Second, increasing government spending in the direction of the proposal, albeit in the best scenario, is a highly risky strategy. In the context of South Africa’s public finances, the increase in spending, which has not brought about significant economic growth and tax revenue, will lead to a serious decline in public finance. That could harm future generations.

The risks seem bigger than this benefit will never be mentioned by populists, because this school simply “mimics” the arguments that have existed in previous periods.

The fact is, although the State Treasury tried to maintain government spending to support the economy after the global financial crisis and then tried to stabilize debt levels by using the ” financial consolidation, ”but that could not work either.

The economy has not recovered and it is attributed to systemic corruption and government failures under President Zuma. Public debt targets are often not met. At one point, the debt of the South African Government was expected to stabilize below 45% of GDP, but now it exceeds 60% and is likely to reach 70% of GDP within the next few years.

 

 

 

 

 

 

South Africa’s economy is facing crisis risks (Part 1)

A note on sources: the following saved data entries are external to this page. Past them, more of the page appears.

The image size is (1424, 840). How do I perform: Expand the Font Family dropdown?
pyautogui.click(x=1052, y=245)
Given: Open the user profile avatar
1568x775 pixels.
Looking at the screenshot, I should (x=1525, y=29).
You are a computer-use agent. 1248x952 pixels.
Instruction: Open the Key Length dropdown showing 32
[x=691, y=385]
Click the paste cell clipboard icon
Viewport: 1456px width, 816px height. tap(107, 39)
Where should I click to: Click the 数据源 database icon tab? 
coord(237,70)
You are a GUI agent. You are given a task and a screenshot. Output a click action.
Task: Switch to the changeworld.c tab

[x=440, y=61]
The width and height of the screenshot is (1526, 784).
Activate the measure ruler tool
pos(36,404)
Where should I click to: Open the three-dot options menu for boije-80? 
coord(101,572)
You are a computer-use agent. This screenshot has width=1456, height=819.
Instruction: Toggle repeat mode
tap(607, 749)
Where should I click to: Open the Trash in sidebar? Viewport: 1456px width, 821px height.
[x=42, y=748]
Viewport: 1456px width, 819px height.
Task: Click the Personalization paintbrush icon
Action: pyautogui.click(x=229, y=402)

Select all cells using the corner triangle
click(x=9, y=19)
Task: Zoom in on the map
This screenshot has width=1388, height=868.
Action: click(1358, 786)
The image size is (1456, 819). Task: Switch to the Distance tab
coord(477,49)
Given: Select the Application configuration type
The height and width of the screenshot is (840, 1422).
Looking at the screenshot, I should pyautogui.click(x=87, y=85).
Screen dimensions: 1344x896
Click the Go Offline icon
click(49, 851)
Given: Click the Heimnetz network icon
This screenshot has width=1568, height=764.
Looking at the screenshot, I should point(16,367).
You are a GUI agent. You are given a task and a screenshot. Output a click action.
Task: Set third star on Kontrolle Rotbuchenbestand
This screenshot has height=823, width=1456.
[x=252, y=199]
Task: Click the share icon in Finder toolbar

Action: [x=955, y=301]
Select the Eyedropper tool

The State Treasury maintained government spending to support the economy after the financial crisis and then stabilized debt levels with fiscal consolidation policies, but they did not work.

The website qz.com recently published an analysis by Professor Seán Mfundza Muller, senior lecturer in economics and senior researcher at the Center for Public Economic and Environmental Research (PEERC) at the University of Johannesburg ( South Africa) about the serious difficulties facing the South African economy. The article has the following content.

South Africa’s public finances are in jeopardy with four main reasons. Firstly, economic growth is low or almost zero. Second, tax revenue continues to be lower than expected. Third, public debt / GDP increased rapidly and is currently at its highest level in the post-apartheid period (1994). Fourth, the ineffective operation of state-owned enterprises has led to the government needing large-scale bailout.

Since the submission of the fiscal year 2019/2020 in February 2019, the economic and financial situation has become worse. If Moody’s international credit rating downgrades South Africa’s investment credit (the other two firms, Fitch and S&P, have rated South Africa’s investment as undeserved – the “junk”) will lead to disbursement of investment capital and exacerbating the problem. In fact, South Africa is lucky because this has not happened.

The current public financial situation in South Africa is the result of many different factors in the three overlapping periods. The first is the period after the 2008 global financial crisis. The second is the second term in office of President Jacob Zuma. Phase 3 is the period since President Cyril Ramaphosa came to power in February 2018. A thorough review of these stages will result in conflict with popular statements in the current political context.

Some argue that South Africa’s current troubles start with the former President Zuma’s reign, but this attribution is incorrect. In public finance, the first shock on the South African economy was the global financial crisis.

Others assess former President Zuma not responsible for poor public financial performance and economy, but this is also not true. In fact, during the time of President Zuma, South Africa’s economic performance was able to recover much higher than it actually was. In addition, government revenue seems to have been negatively affected by the institutional instability of the South African Tax Authority.

Finally, the decline of economic indicators (growth and employment), combined with the inefficiency of budget revenue and public finance, posed a great challenge for President Ramaphosa. That simple fact seems unbelievable.